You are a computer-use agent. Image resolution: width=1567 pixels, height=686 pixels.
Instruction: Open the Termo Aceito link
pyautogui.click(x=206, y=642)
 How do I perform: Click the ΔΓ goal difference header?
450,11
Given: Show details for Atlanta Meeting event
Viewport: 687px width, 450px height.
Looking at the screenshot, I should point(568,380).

* * *

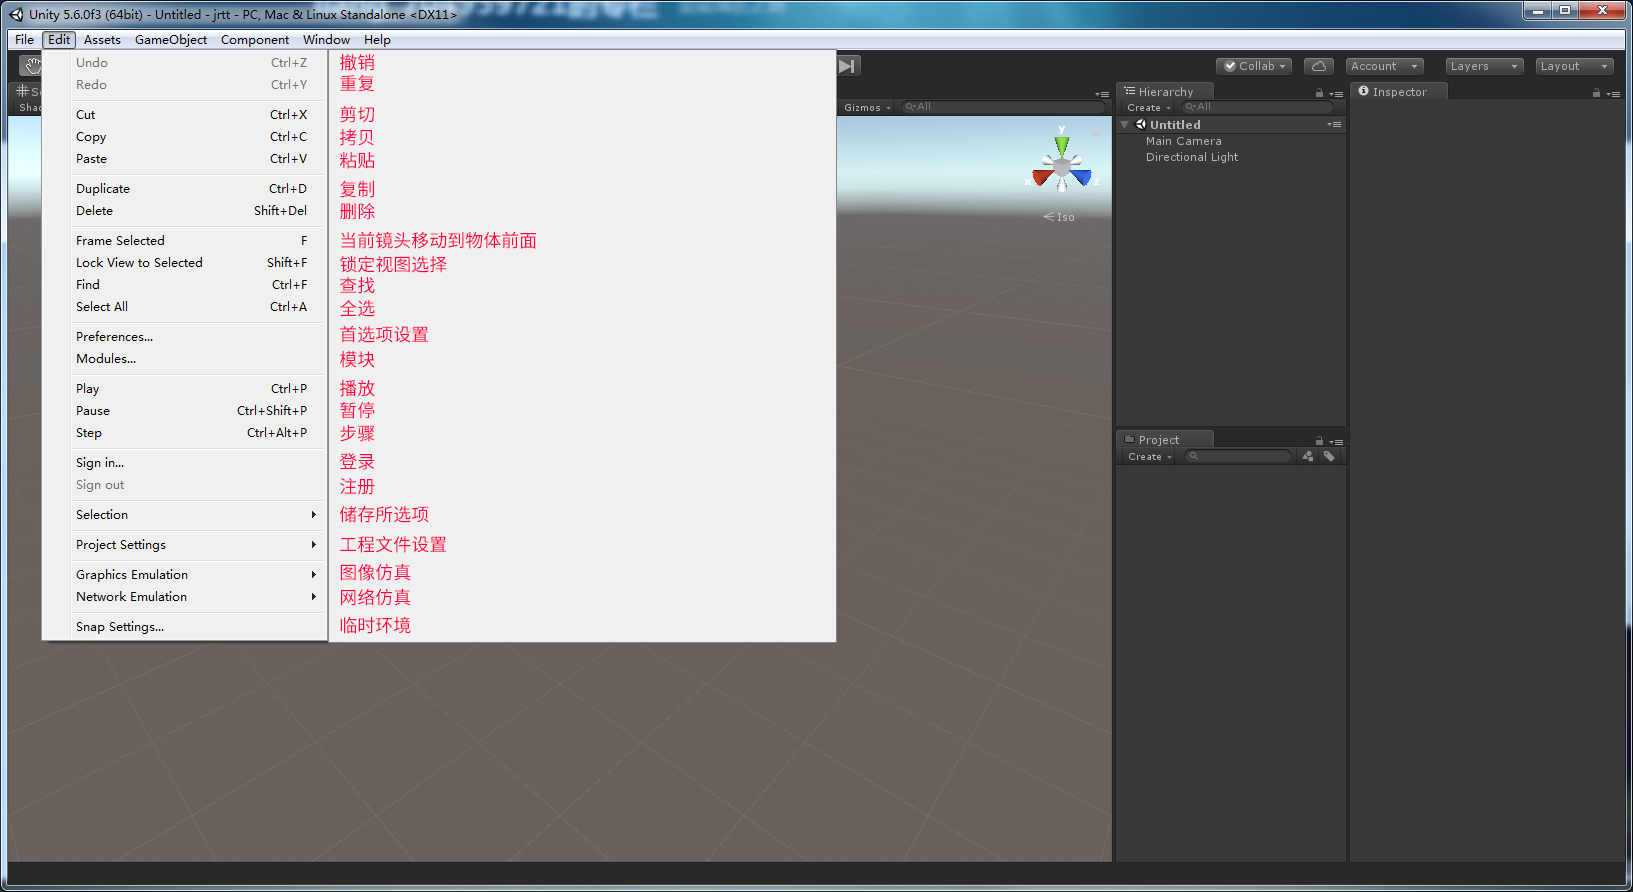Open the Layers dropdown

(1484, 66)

TASK TO CARRY OUT — Where the line holding "You are a computer-use" appears in the listing above, start reproducing exactly, and end with the line holding "Given: Show details for Atlanta Meeting event".

EXERCISE OUTPUT —
You are a computer-use agent. Image resolution: width=1567 pixels, height=686 pixels.
Instruction: Open the Termo Aceito link
pyautogui.click(x=206, y=642)
 How do I perform: Click the ΔΓ goal difference header?
450,11
Given: Show details for Atlanta Meeting event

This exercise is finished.